Online-Nachricht - Mittwoch, 22.02.2017

Verfahrensrecht | Vertrauensschutz bei einvernehmlicher Streitbeilegung vor dem FG (BFH)

Ein FA verstößt gegen den Grundsatz von Treu und Glauben, wenn es zunächst aufgrund einer einvernehmlichen Beendigung eines Finanzrechtsstreits den angefochtenen Steuerbescheid zwar aufhebt, im Anschluss daran aber erneut einen inhaltsgleichen Verwaltungsakt erlässt (; veröffentlicht am ).

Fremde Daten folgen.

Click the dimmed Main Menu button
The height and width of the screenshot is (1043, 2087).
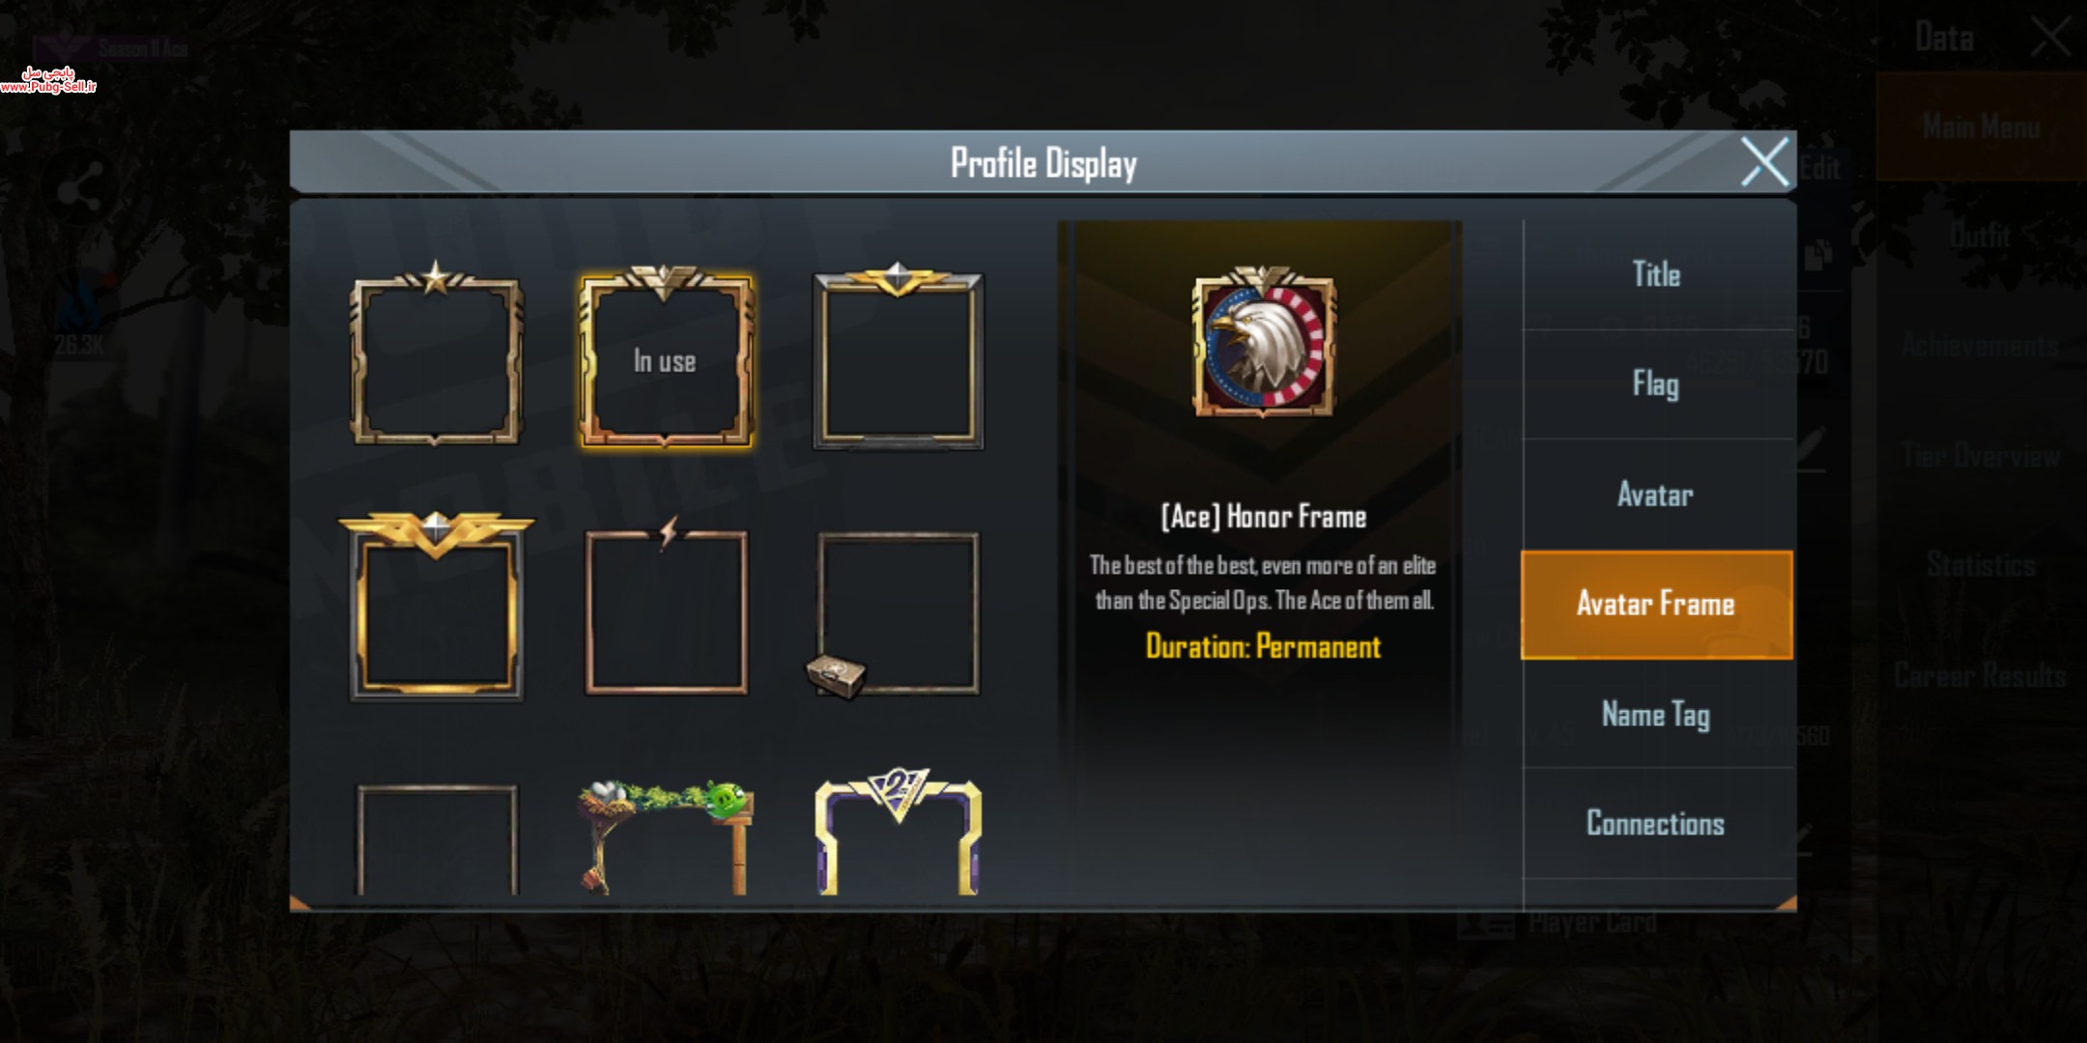pyautogui.click(x=1981, y=127)
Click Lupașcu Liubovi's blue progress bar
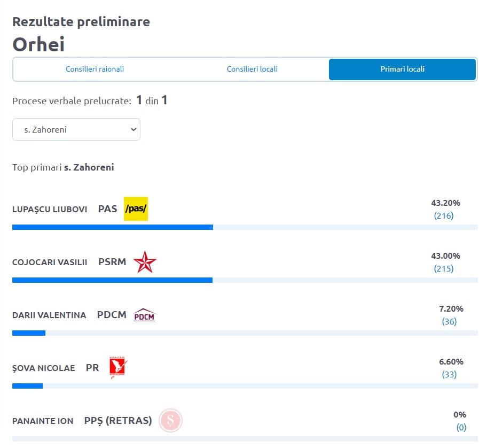Screen dimensions: 487x448 (x=113, y=227)
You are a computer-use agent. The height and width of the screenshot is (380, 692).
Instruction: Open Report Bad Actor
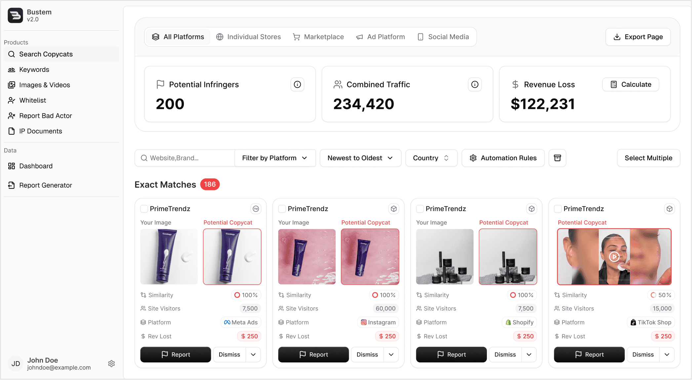[45, 116]

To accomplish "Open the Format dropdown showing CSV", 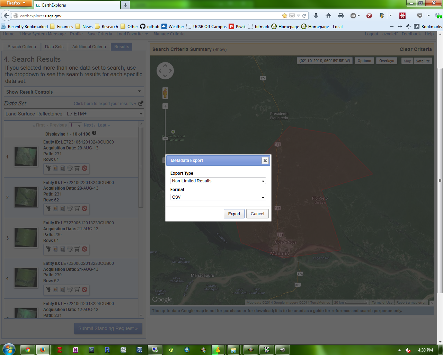I will [218, 197].
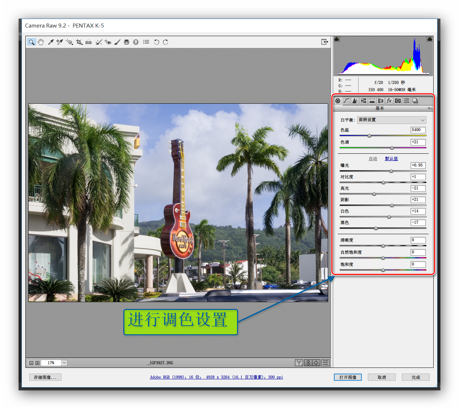
Task: Select the Red Eye Removal tool
Action: click(x=108, y=42)
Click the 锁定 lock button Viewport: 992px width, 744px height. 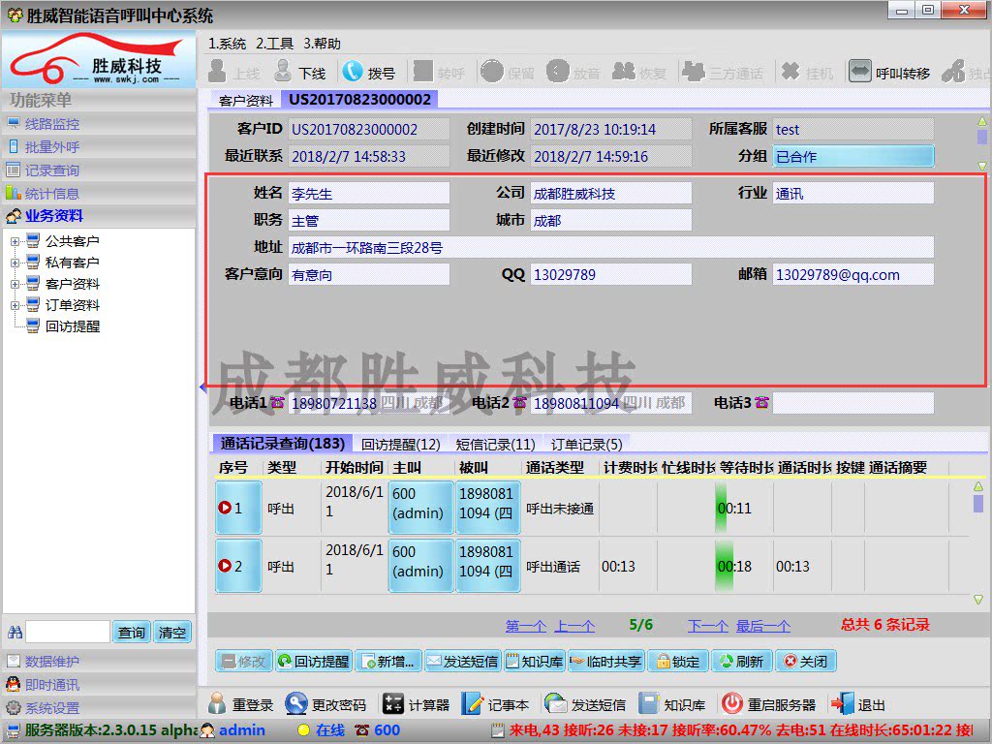point(676,662)
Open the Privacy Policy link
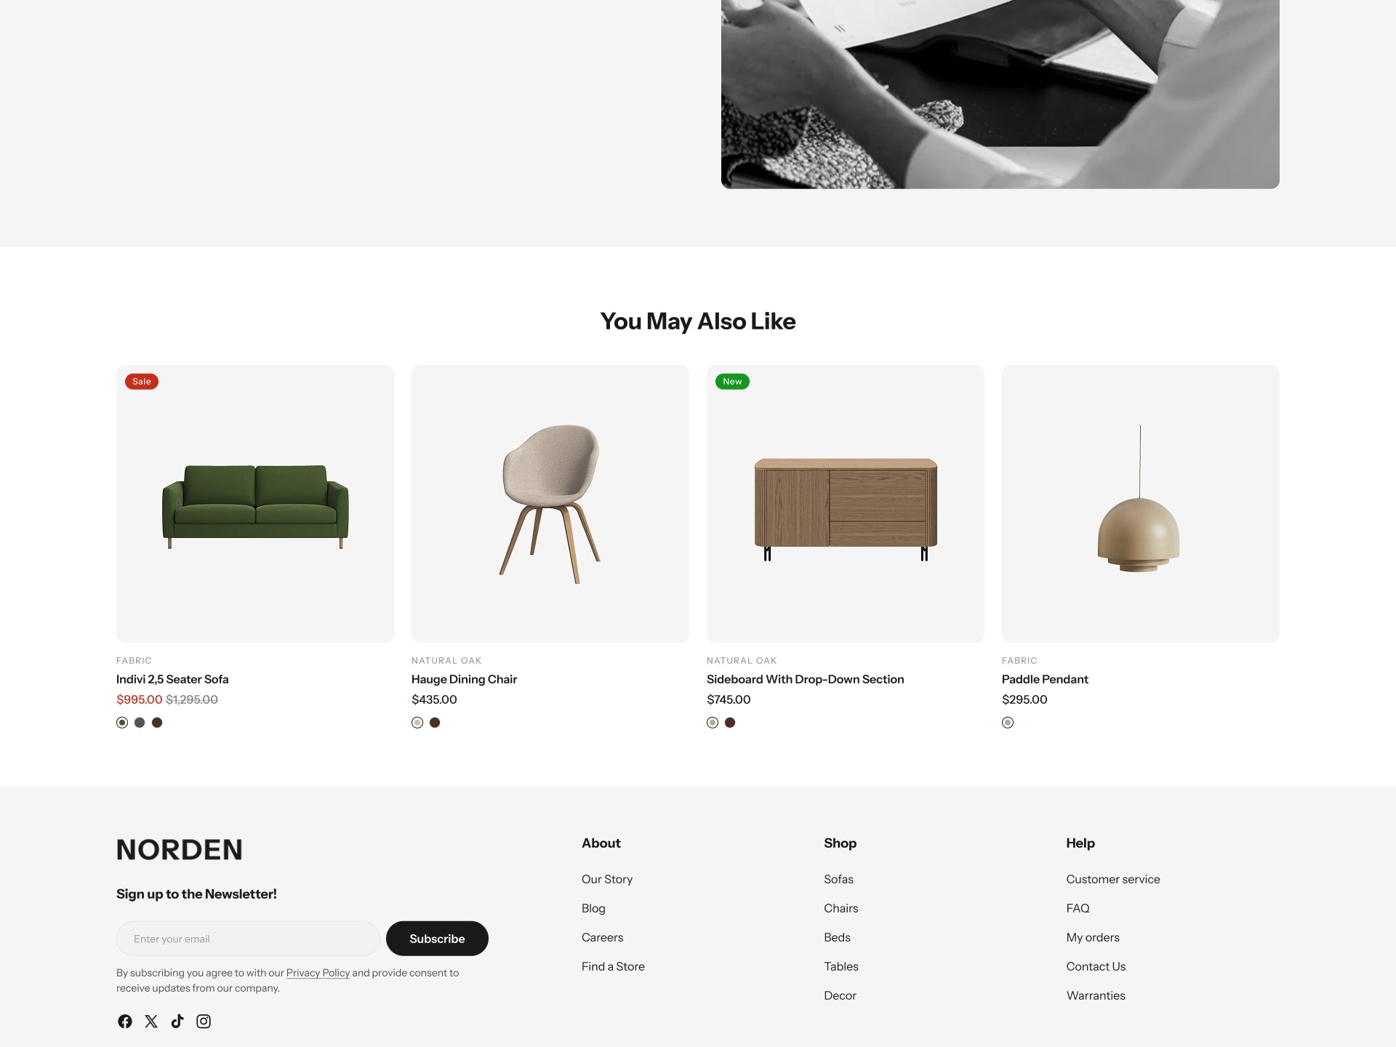Screen dimensions: 1396x1047 coord(318,973)
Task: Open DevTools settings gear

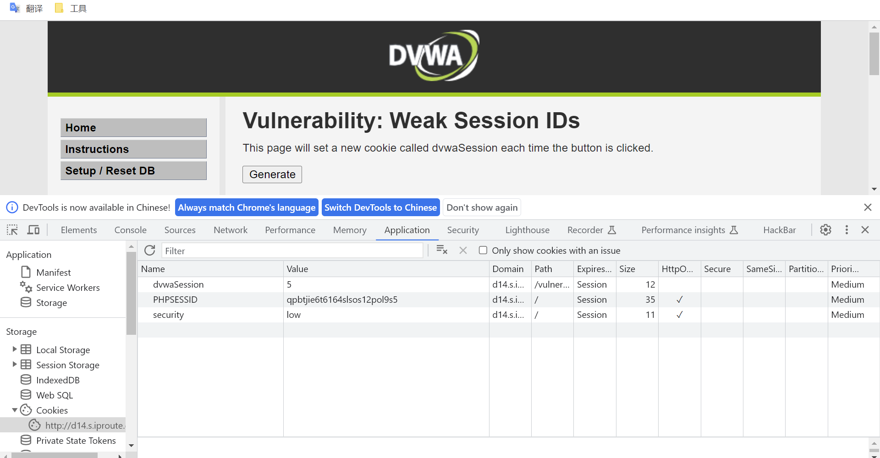Action: pos(825,230)
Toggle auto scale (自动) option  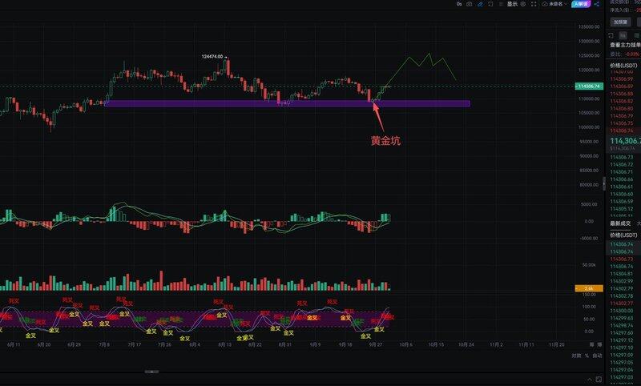tap(597, 356)
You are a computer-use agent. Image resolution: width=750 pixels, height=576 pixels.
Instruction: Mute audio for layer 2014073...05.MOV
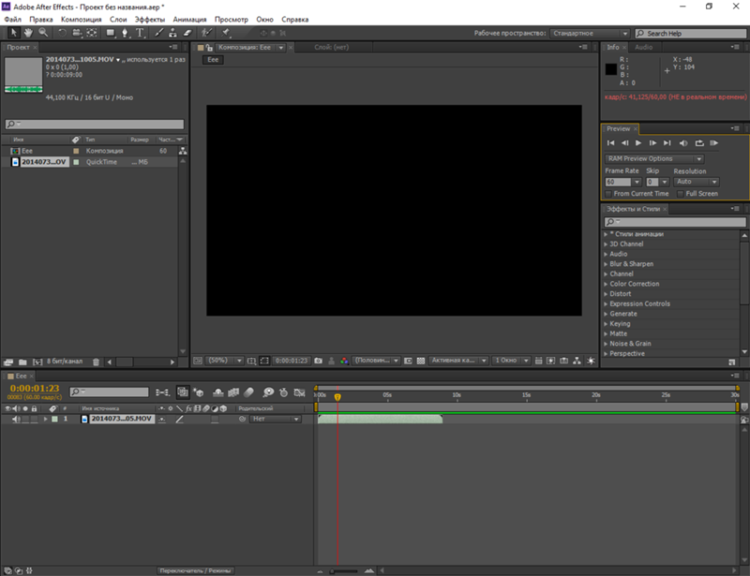tap(15, 419)
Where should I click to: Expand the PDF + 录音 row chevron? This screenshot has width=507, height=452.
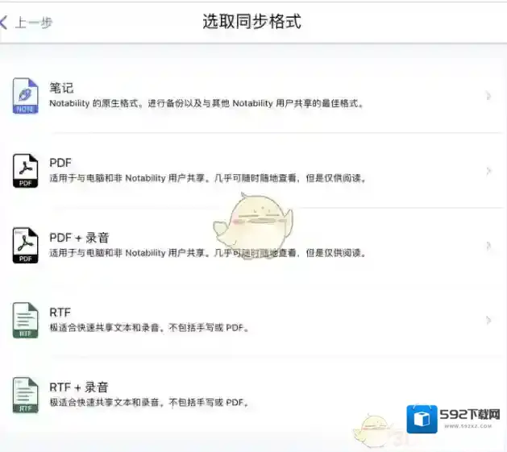(488, 246)
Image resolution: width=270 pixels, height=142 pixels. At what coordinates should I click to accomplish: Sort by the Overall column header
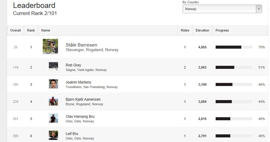coord(16,30)
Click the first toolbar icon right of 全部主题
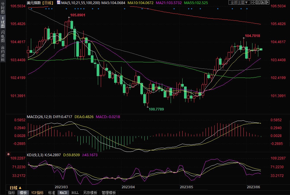The height and width of the screenshot is (195, 290). pos(254,2)
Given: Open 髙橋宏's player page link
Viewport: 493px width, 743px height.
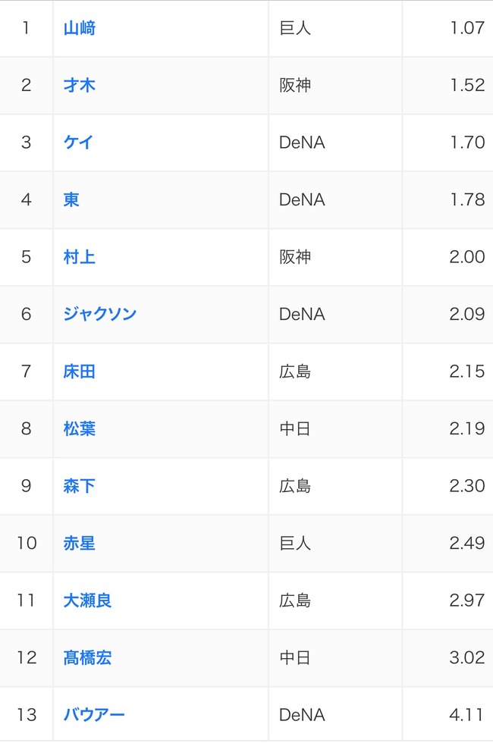Looking at the screenshot, I should pos(89,657).
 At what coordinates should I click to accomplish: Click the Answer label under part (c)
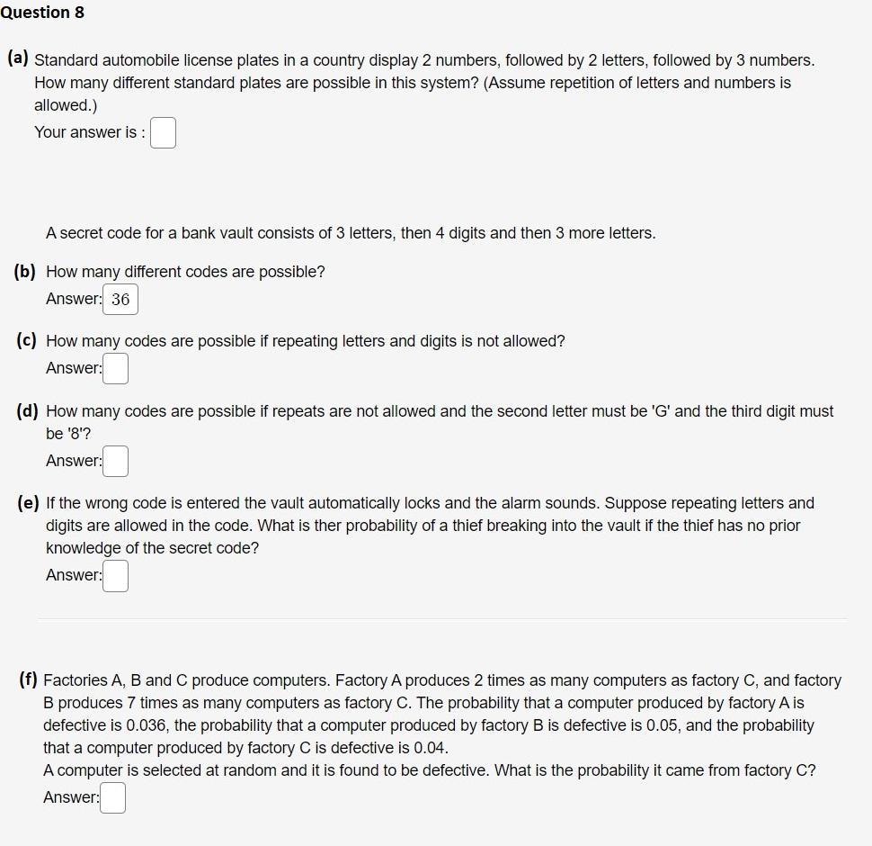(71, 368)
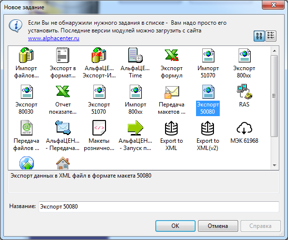Screen dimensions: 288x240
Task: Switch to list view mode
Action: [x=271, y=36]
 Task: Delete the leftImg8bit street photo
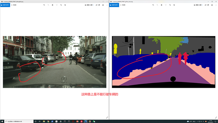click(x=52, y=5)
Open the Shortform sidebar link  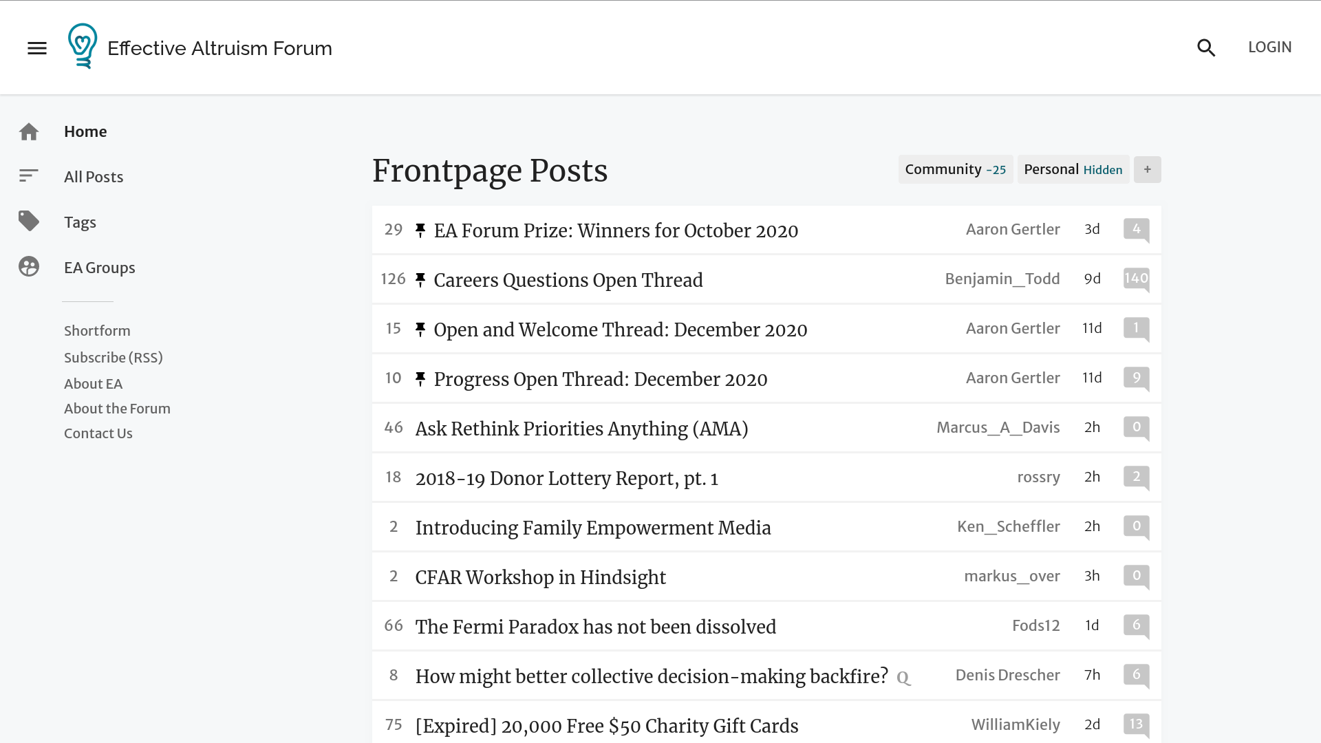97,331
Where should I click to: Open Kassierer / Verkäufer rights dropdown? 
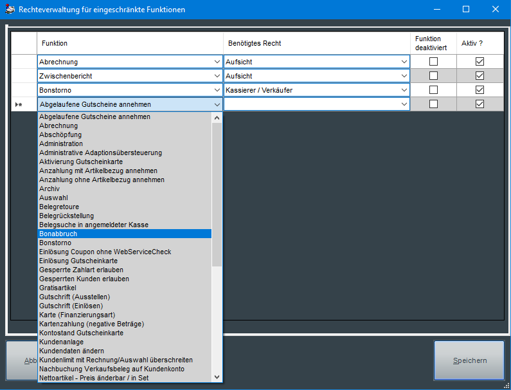tap(404, 90)
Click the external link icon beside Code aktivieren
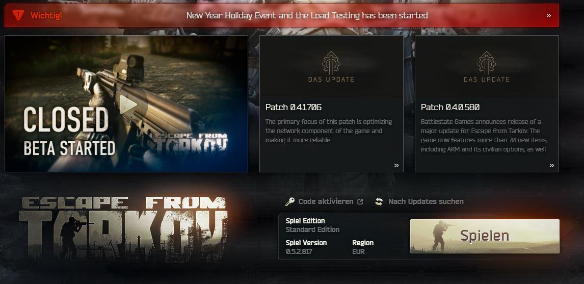Image resolution: width=584 pixels, height=284 pixels. tap(360, 201)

Sachverhalt und Verfahrensgang: Im Urteilsfall hatte sich das FA mit der Klägerin in einer einen Feststellungsbescheid betreffenden Finanzstreitsache nach einem entsprechenden Hinweis des FG zunächst dahingehend verständigt, den in Streit stehenden Änderungsbescheid noch während der mündlichen Verhandlung aufzuheben und den Rechtsstreit in der Hauptsache für erledigt zu erklären. Im Gegenzug nahm die Klägerin ihren Einspruch zurück und erklärte den Rechtsstreit ebenfalls in der Hauptsache für erledigt. Kurze Zeit später erließ das FA einen inhaltsgleichen Änderungsbescheid, den es nunmehr auf eine andere Rechtsgrundlage stützte. Das von der Klägerin erneut angerufene FG hob den Zweitbescheid auf, weil die rechtlichen Voraussetzungen der vom FA beabsichtigten Korrektur des Steuerbescheids im Urteilsfall nicht gegeben gewesen seien.

Hierzu führte der BFH weiter aus:

  • Das FA ist aufgrund seines Verhaltens in der ersten mündlichen Verhandlung nach dem Grundsatz von Treu und Glauben daran gehindert gewesen, im Nachgang einen inhaltsgleichen Steuerbescheid erneut zu erlassen.

  • Entscheidend hierfür ist die zwischen den Beteiligten getroffene verfahrensbeendende Absprache vor dem FG. Indem das FA danach den ersten Änderungsbescheid mit Zustimmung der Klägerin aufgehoben und den Rechtsstreit ohne jede Einschränkung oder Bedingung für erledigt erklärt hat, ist auf Seiten der Klägerin ein Vertrauenstatbestand geschaffen worden. Dieser hat zu einer wirtschaftlichen Disposition der Klägerin geführt, da die Klägerin durch die Rücknahme des Einspruchs und die korrespondierende Erledigungserklärung ihren verfahrensrechtlichen Besitzstand aufgegeben hat.

  • Infolge des zielstrebigen und vorbehaltslosen Hinwirkens des FA auf eine umgehende Beendigung des Finanzgerichtsprozesses „ohne Urteil“ hat sie uneingeschränkt darauf vertrauen dürfen, die Finanzbehörde werde sich dazu auch künftig nicht mehr in Widerspruch setzen.